Andrew Barnert writes:
On Thursday, August 14, 2014 10:46 PM, Stephen J. Turnbull
wrote:
I think it's reasonable to assume that Ms. U. S. Author didn't think about the implications of tuples or dictionary views or iterators or whatever. I personally think a warning here is a *good* thing: if Ms. Author didn't intend those usages, why should she have to check them?
You're forgetting that linting is not the only purpose of static type annotations in this proposal.
Hardly.
But if, say, your IDE doesn't suggest a function that it could have, you may never notice the problem, and just find the library to be less fun to use than you expected.

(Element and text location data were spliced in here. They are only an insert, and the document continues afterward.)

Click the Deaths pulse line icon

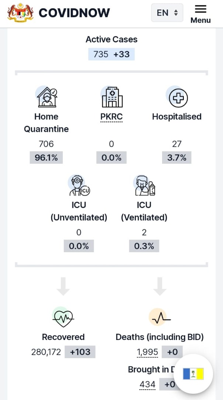[x=159, y=317]
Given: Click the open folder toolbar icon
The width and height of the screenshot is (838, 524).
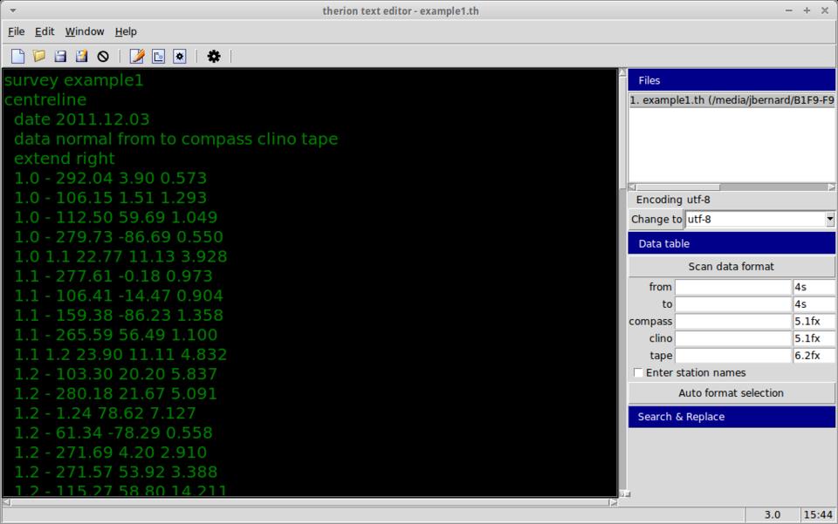Looking at the screenshot, I should (x=39, y=56).
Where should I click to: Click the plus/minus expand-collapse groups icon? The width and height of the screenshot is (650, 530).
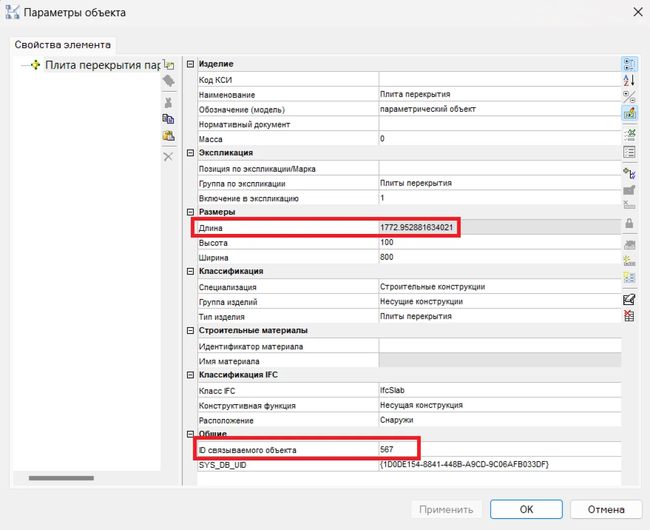tap(629, 97)
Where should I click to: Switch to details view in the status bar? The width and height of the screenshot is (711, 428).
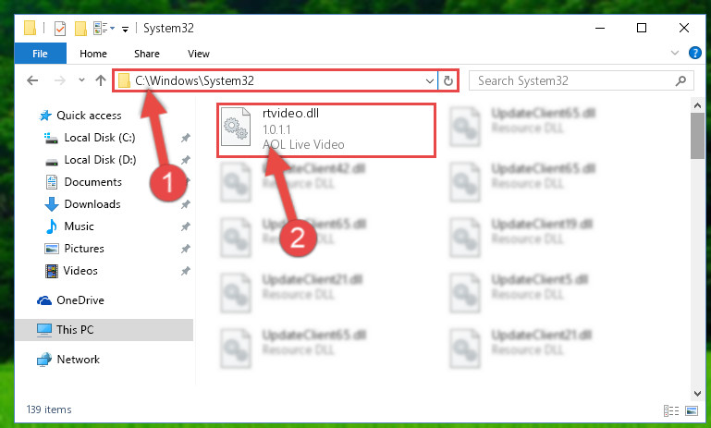pos(671,410)
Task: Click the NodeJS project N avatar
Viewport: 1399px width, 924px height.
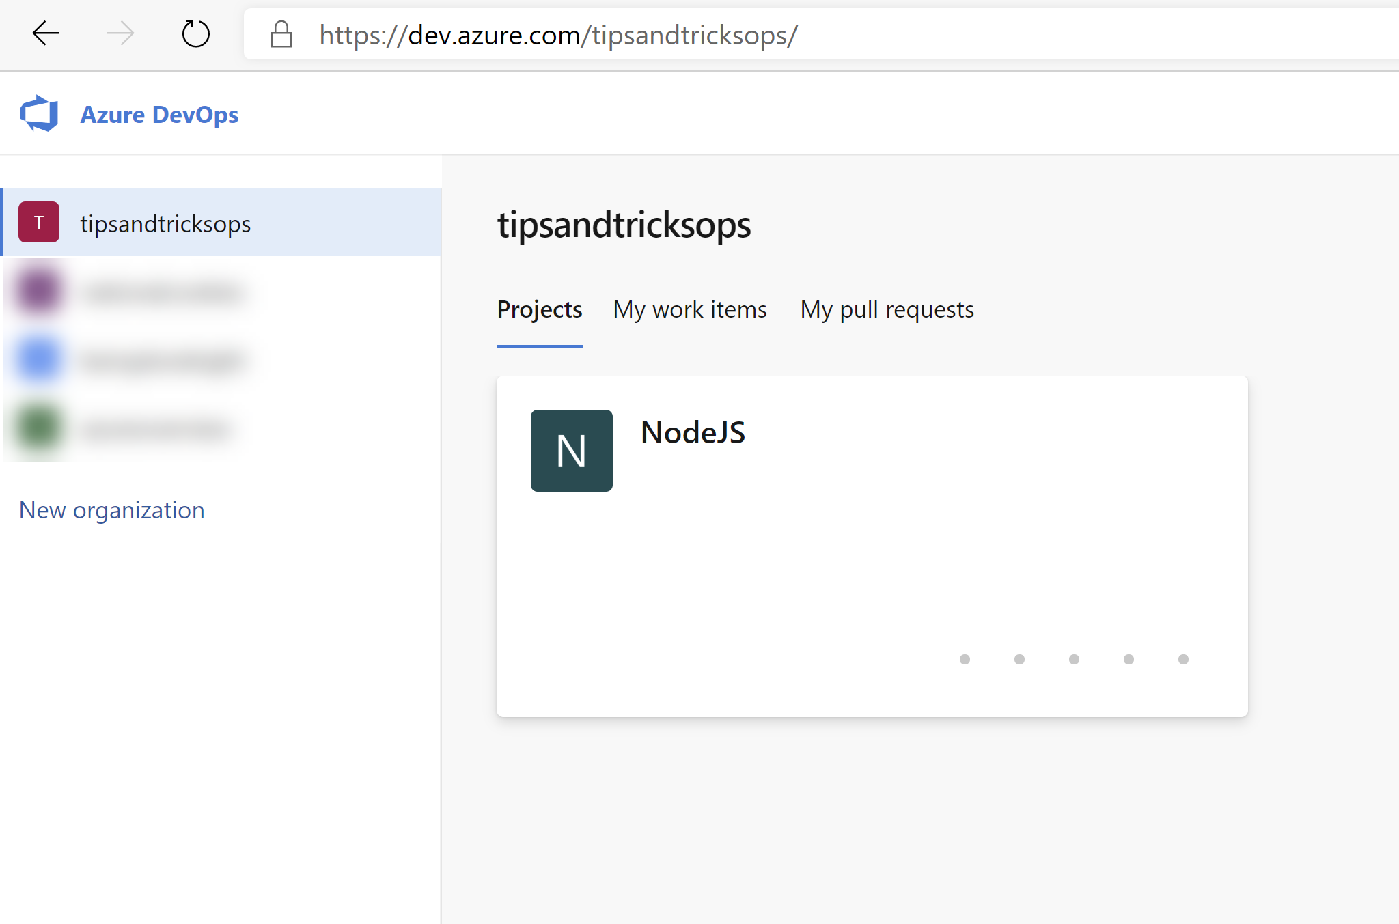Action: pos(571,451)
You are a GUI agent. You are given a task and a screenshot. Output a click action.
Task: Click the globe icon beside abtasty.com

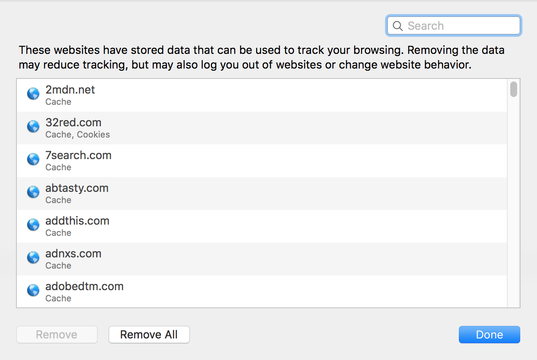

But who decides it *should* be perfectly valid code? *Somebody* has to check that, and if code is used naively in a case where it shouldn't be (cf the "why doesn't sum() handle iter_of_str" thread!), the user is screwed again. Have you never written code that was perfectly sound for your purpose, but could be used in other contexts according to ducktyping? Are you *sure* that it is valid in those other contexts? (Think sum vs. math.fsum -- accuracy matters.) Of course it's a matter of balance, and *maybe* it tips more in the direction of "default to the most general type where the code will run without crashing or raising". I'm just saying it's not obvious to me that it's such a bad thing that one-off piece of junk libraries may not be as re-abusable if you use a type checker as they are when you don't.